QUEEN, chess, and writing fast Lisp code

Back in 2008 I wrote an online chess game. It took me about a month to get it working, and then I gradually fixed bugs and added new features for another 3 months or so. It was online for about three years and I used to play chess there with my dad or friends. Then at some point I had to change my server, and it was a pain to get the server-side dependencies working again so I just dismissed my little service.

This year I've decided to put it back online, so I digged my old hard drives for the sources. As I said, it took like one month to write it -- so productive I was! A quick look at the code explains it, though. The server-side is Perl and it's basically write-only (awful) code. While I probably could sync it with the dependencies and get it back working, the feeling that there are a thousand bugs inside won't let me sleep at night, so I started rewriting the server side in Common Lisp (the client is somewhat OK, I can maintain it).

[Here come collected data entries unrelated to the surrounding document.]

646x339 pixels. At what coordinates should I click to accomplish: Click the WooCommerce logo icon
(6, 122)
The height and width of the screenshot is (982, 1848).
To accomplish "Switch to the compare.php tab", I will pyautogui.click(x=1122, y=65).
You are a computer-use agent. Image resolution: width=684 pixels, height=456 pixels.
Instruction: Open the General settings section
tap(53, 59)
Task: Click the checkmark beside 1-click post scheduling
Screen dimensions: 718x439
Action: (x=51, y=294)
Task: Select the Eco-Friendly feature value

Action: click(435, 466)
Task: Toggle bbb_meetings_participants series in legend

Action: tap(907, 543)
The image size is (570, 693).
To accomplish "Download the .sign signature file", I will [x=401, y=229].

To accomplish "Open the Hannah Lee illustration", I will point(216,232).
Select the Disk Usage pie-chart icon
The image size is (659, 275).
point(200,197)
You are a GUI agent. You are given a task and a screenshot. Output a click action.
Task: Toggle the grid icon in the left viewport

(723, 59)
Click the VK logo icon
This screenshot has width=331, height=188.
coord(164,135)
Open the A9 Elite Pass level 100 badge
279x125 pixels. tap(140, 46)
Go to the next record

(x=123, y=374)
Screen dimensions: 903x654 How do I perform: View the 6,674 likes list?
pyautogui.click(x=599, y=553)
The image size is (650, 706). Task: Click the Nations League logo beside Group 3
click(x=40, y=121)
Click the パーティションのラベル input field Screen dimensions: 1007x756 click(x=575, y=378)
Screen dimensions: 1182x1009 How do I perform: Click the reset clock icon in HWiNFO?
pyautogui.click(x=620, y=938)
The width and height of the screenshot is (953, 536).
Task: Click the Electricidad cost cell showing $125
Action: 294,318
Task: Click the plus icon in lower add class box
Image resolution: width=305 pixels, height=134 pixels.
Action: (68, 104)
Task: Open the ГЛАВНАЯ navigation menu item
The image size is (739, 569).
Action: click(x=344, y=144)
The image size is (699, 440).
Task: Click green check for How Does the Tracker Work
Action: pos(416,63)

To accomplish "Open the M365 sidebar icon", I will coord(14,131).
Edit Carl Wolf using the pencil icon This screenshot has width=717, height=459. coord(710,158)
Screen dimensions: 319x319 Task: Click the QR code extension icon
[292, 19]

When you write chess software, even if it's not supposed to play chess but only allow two humans to play chess together, it must still have some notion about the rules of the game, for example to detect checkmate, or to prevent someone from making illegal moves. You need to implement a proper move generator even for something “as simple as” parsing chess moves in algebraic notation -- to read a move like "Ne5", which means “kNight moves to e5”, you must know where on the board is the knight of the current side that can move to e5 (and it better be only one). There's similar pain in generating the SAN notation for a move.

For Perl I wrote Chess::Rep back in 2008, and I knew I'd need something like this in Lisp, so I wrote QUEEN. It's the module I'm writing about here. The full game is not ready yet, but QUEEN is useful in itself so I published it and submitted it for inclusion into Quicklisp.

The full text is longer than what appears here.